(Stored data)
□ □ □

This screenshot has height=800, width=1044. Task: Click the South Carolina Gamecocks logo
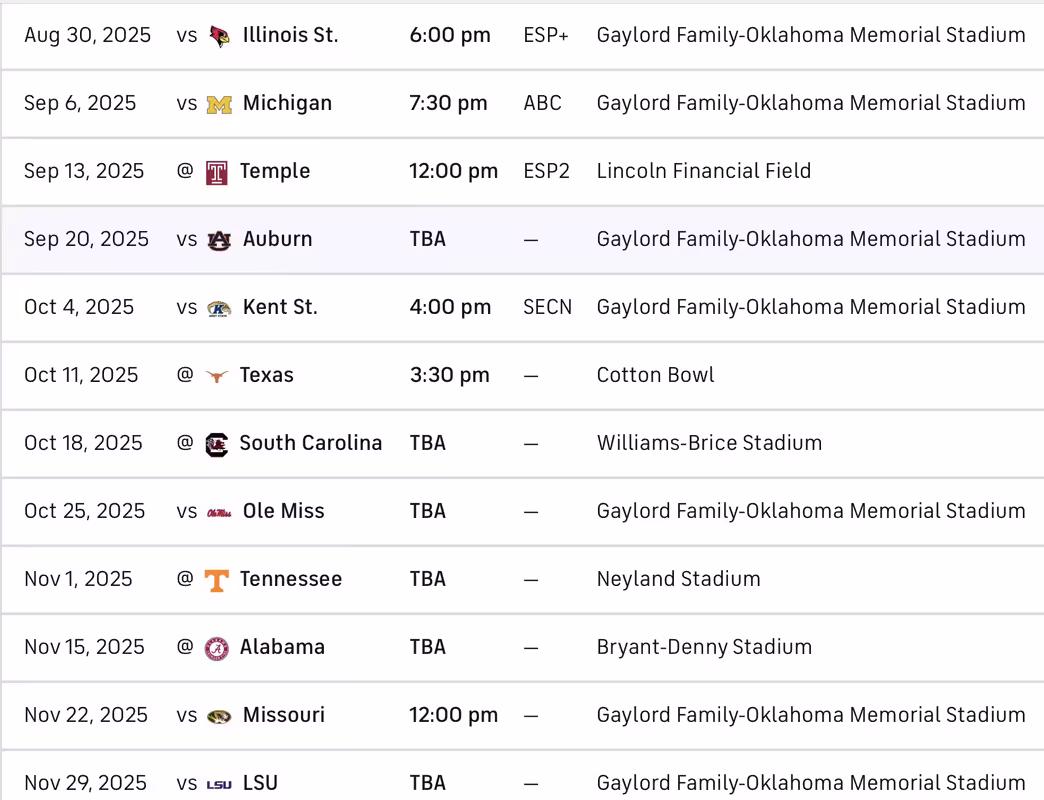(x=216, y=444)
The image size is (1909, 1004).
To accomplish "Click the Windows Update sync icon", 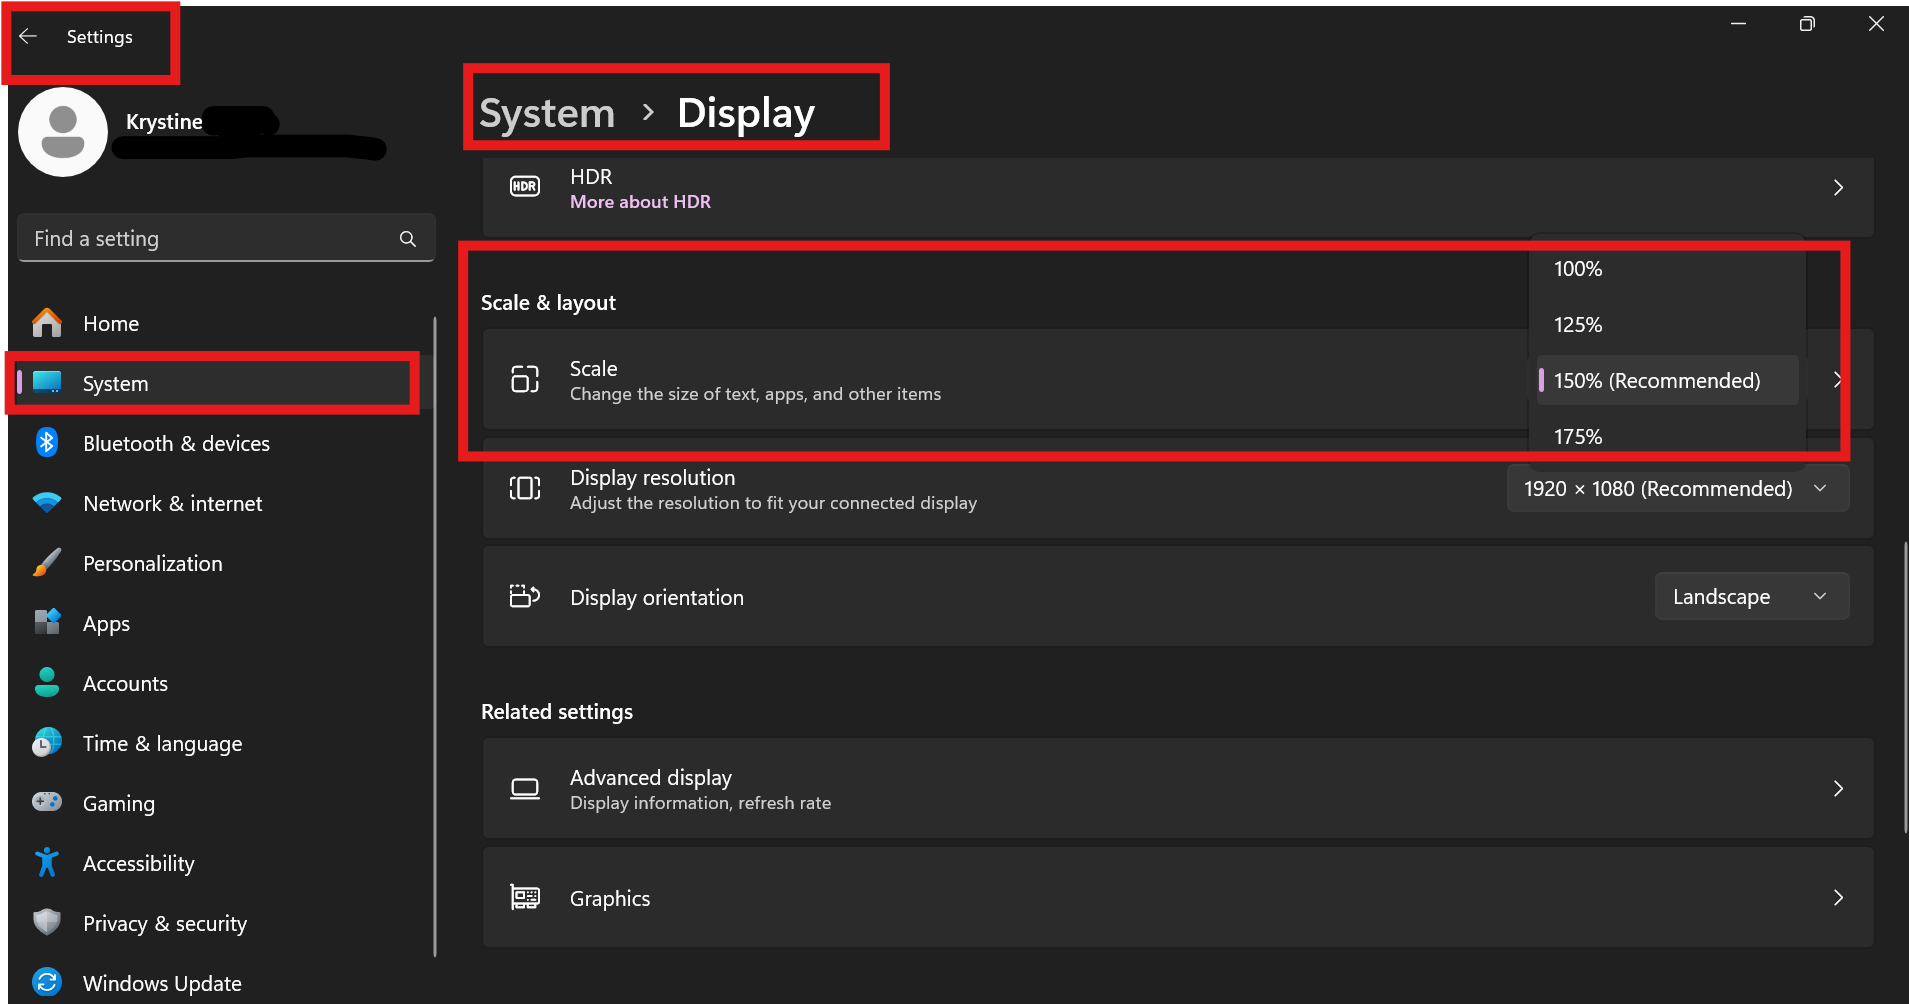I will (x=47, y=983).
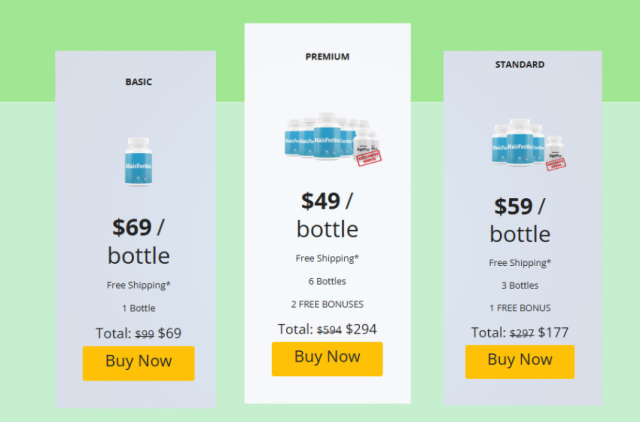Image resolution: width=640 pixels, height=422 pixels.
Task: Select the single HairFortin bottle image
Action: (x=138, y=162)
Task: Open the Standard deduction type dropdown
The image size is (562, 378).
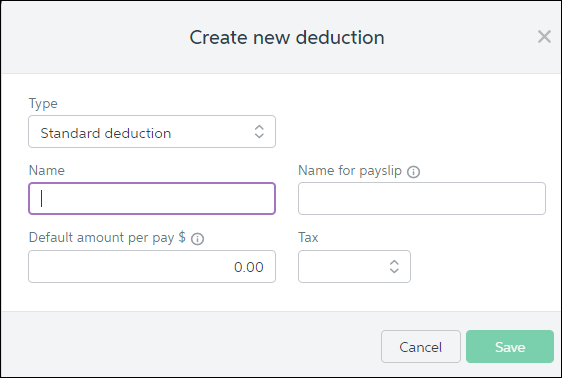Action: coord(152,131)
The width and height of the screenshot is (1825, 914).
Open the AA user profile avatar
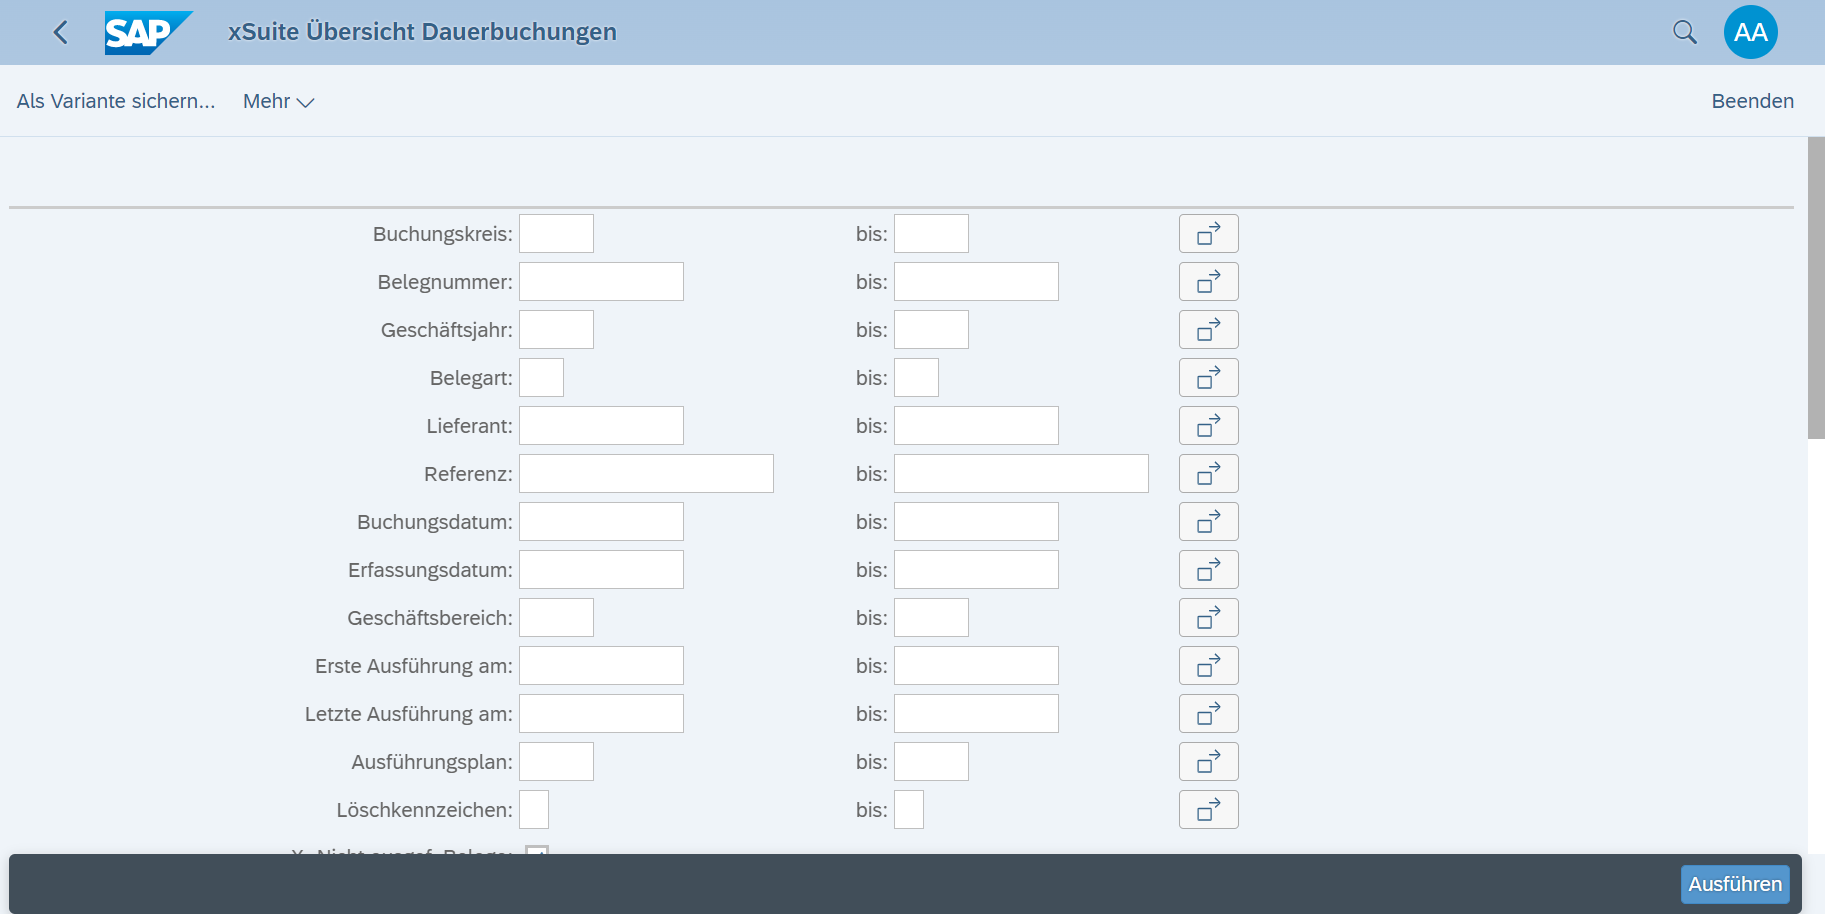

□ □ □

- [PROBLEM STATEMENT]: The line with "The image size is (1909, 1004)." marks the end: restate word for word every line from the top of the data through that one, omitting pictures.

- [TASK RESULT]:
This screenshot has height=800, width=1044. Task: Click the South Carolina Gamecocks logo
(x=216, y=444)
The image size is (1909, 1004).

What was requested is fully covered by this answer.